A propósito do inóspito, o antagonista mascarado começa por manifestar-se à la Michael Myersem “Halloween” (1978), como se fosse apenas mais um componente de fundo: a sua carrinha preta arranca no final de uma cena; os cartazes e a quantidade de crianças desaparecidas cresce em número. O que se segue é uma interpretação estratificada de Ethan Hawke, que Derrickson recupera depois da sua colaboração em “Sinister – A Entidade“, de 2012. Bastante teatral e enigmático, o cerne do seu psicológico fica inteiramente ao arbítrio do espetador. Uma possível teoria prende-se com o facto de, enquanto criança, o próprio Sequestrador possa ter sofrido abusos naquela mesma cave, reforçando o paralelismo entre a personagem e o pai dos protagonistas.
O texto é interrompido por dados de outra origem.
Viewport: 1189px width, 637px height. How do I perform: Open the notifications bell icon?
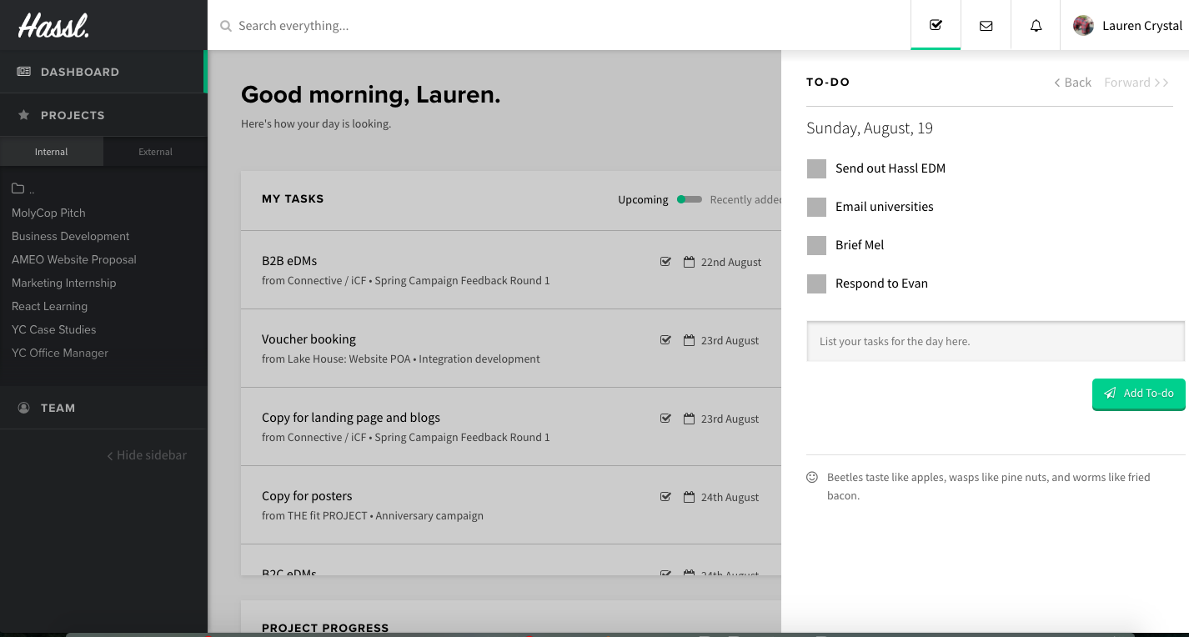[1036, 26]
Sendo certo que “The Black Phone” justifica o género em que se insere com uma situação horripilante e um par de sustos meritórios, é enquanto thriller que está no seu melhor. Exemplo disso é, precisamente, quando Finney tenta escapar e os planos exploram a profundidade de campo entre o bravo rapaz e O Sequestrador aquando do destrancar de um cadeado. Para logo de seguida explodir uma adrenalina imensa que nos deixa completamente fixados ao grande ecrã. É certo que, mesmo nestes momentos, não deixa de ser um quanto ou tanto derivativo, mas recusa-se a resumir-se a uma réplica mecânica das suas influências e, em última instância, assume a prioridade de entreter.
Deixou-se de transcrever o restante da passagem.